This week I had the chance to attend LDX3 (formerly known as LeadDev London), a buzzing two-day conference packed with bite-sized engineering leadership talks, practical insights, and a refreshing mix of inspiration and pragmatism.
Here are 10 takeaways that stood out for me…
1. Strong delivery doesn’t mean a healthy team
Metrics alone don’t tell the full story. Without context and action, they’re just noise. Consider asking your teams what metrics actually help them improve—not just what gets reported. (Oge Opara-Nadi, Hey Savi)
2. Weekly quality reviews can prevent a crisis
Quality is speed. Skipping it for short-term gains leads to breakdowns later. What lightweight rhythm could help you keep an eye on code health before problems appear? (Christine Pinto)

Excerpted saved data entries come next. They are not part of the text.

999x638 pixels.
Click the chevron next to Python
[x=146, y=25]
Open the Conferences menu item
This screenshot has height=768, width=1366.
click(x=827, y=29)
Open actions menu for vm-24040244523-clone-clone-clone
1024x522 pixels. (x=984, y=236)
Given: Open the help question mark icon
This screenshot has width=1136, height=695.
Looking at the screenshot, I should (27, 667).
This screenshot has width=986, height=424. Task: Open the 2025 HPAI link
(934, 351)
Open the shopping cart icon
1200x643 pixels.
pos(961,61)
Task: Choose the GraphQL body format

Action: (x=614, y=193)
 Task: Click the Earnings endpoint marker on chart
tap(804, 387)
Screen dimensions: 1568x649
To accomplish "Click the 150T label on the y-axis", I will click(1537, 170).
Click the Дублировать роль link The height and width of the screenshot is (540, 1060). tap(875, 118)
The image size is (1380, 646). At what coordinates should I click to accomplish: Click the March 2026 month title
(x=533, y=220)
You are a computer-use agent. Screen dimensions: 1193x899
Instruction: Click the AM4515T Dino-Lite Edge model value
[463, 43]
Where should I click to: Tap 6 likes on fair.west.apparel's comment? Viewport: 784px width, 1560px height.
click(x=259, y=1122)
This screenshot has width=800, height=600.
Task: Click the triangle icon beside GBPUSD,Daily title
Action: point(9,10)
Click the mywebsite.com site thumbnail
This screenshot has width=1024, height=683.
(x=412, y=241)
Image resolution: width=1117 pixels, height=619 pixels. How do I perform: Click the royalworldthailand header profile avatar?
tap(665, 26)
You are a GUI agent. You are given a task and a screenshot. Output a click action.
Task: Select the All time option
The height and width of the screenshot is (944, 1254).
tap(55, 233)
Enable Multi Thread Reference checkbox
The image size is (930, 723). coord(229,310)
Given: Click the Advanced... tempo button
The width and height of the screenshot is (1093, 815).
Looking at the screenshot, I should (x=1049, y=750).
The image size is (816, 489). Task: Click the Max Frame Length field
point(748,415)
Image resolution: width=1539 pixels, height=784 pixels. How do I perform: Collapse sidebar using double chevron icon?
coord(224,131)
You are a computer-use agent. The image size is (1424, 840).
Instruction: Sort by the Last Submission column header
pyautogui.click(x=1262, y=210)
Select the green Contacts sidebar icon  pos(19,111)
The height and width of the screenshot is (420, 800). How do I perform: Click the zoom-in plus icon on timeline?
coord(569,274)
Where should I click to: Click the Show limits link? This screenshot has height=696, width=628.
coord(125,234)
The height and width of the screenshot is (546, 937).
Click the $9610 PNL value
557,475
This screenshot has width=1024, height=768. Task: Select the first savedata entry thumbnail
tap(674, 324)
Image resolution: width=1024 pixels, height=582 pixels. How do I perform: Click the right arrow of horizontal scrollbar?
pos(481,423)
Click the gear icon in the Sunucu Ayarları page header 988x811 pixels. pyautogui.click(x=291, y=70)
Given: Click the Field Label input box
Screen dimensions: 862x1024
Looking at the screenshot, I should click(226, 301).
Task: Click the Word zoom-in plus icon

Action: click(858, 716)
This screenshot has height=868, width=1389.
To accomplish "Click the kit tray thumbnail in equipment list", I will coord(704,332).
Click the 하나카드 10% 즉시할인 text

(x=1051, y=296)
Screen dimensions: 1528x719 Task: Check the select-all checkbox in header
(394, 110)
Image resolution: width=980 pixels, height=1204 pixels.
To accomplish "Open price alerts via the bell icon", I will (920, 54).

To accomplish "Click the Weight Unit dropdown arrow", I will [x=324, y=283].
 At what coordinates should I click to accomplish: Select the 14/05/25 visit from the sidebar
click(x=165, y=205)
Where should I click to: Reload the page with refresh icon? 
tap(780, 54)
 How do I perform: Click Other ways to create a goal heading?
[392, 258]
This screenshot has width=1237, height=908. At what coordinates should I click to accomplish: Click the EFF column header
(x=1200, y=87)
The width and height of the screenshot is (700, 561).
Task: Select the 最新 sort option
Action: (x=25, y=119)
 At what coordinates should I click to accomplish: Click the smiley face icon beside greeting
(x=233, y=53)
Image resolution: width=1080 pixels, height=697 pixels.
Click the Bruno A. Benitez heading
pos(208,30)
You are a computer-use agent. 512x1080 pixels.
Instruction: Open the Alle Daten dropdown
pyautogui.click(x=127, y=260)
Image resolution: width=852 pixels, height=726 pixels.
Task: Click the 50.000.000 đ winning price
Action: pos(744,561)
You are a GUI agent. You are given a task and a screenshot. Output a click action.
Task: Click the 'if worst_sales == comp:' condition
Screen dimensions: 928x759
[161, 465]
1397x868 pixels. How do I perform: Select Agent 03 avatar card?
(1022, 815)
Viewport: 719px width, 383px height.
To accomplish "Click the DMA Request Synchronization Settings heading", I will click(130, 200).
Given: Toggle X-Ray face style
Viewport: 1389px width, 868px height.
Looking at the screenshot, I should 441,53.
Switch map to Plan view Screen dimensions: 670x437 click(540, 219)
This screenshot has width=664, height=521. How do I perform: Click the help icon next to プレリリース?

3. Repo health dashboards are back in style
Trainline built one to auto-lock repos under 40% health. It’s visual, objective, and promotes ownership. Could your team benefit from a visual dashboard to track repo or project health? (Simon McManus, Trainline)
4. Most devs still don’t get structured onboarding
First PR. First Jira ticket. First production impact. These onboarding quests create early wins and clarity plus the sense of satisfaction for the individuals. What would your team's "onboarding quest" look like? (Amtul Haq Ayesha)
5. Don’t assume, do challenge
When leading diverse or neurodiverse teams, challenge sweeping generalisations and co-create solutions. Your leadership style matters; is it permissive, authoritative, or something else? (Stacey Nutbrown, Capital One)
6. Confidence isn’t binary
Ask for a percentage. “How confident are you (%) that we’ll deliver this on time?” This opens up new conversations and surfaces hidden risk. Could this shift how you handle roadmap conversations? (Sean Bolton, Monzo)
7. Every output is an input
Every change feeds the next. Don’t wait for perfection; log it, learn from it, iterate. What small loop could you tighten in your team’s workflow today? (Matt Collier, Vercel)


8. Not all OKRs should stretch you
Some goals need ambition. Others need focus. Know which is which to avoid burnout. Take a moment to sanity-check your current OKRs; are they all pushing or balancing? (Neil Vass, Co-op)
9. Your job shifts as you grow
Presence, perception and patience are key when you lead other leaders. You’re not just managing people, you shape the system around them. Where do you need to show up more intentionally? (Gisela Rossi, Trustpilot)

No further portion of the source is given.